Rountree’s conducting was even more successful at conveying the somber grace of William Grant Still’s tone poem Darker America. This pioneering 1924 work was intended to depict the sorrows and hopes of African Americans, those two moods represented by contrasting themes played in alternation. This performance displayed the exoticism and distinctive phrasing of this work that lays a light African American flavor over a conservative European stylistic base.

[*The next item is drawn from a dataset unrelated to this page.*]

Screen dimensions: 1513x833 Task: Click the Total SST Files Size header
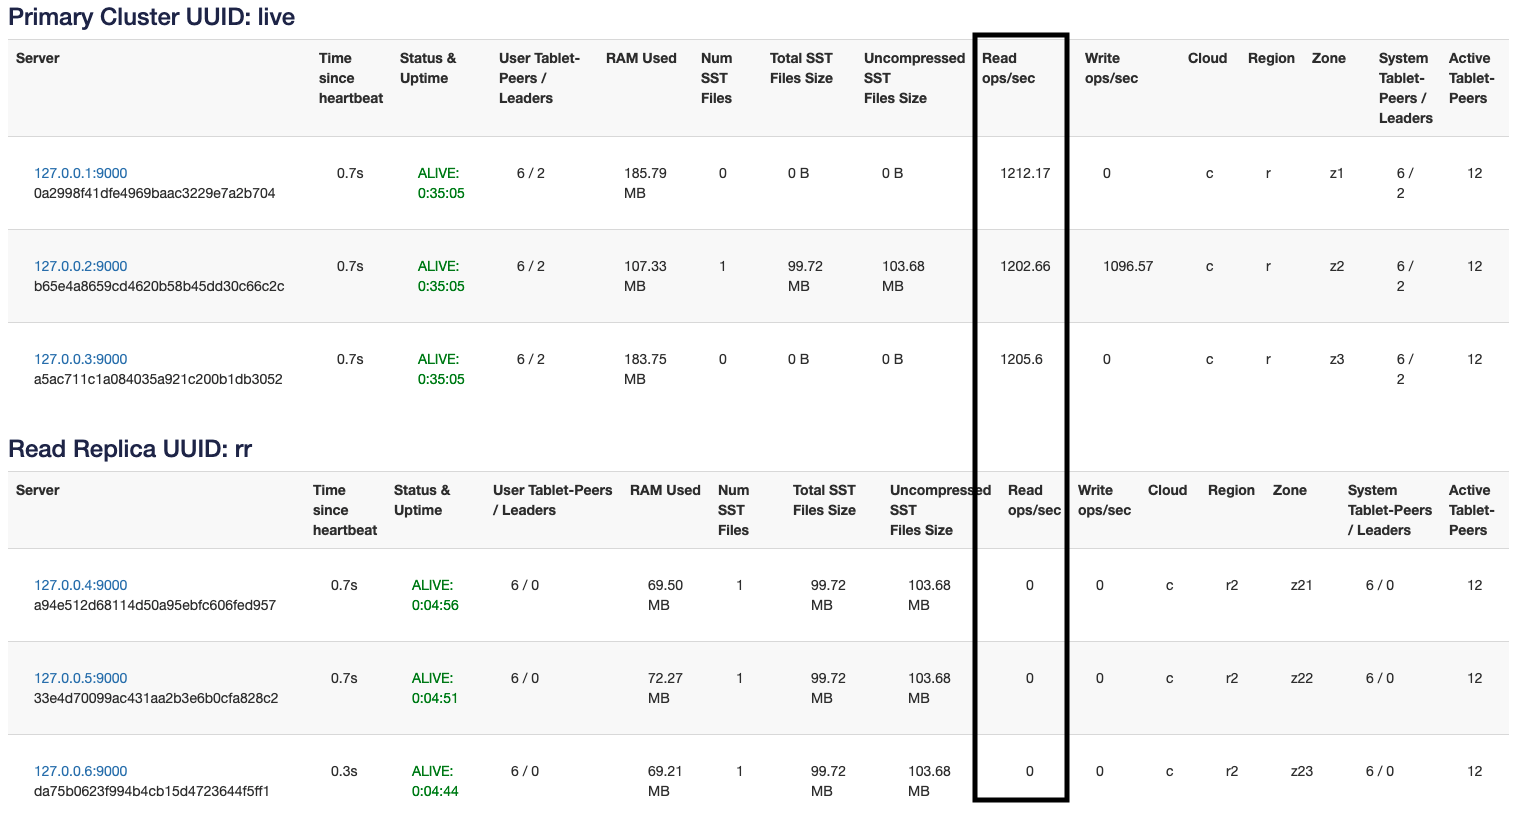(801, 68)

There was one additional older piece on the program, Charles Ives’s Variations on “America” as orchestrated by William Schuman. Ives’s original piece for organ is goofy enough, with the traditional “My County, ’Tis of Thee” tune guyed with various incongruous rhythms and accompanimental figures. Schuman’s orchestration brilliantly reinforces this, even rendering the straight presentation of the theme silly on muted trumpets backed by the col legno tapping of string bows.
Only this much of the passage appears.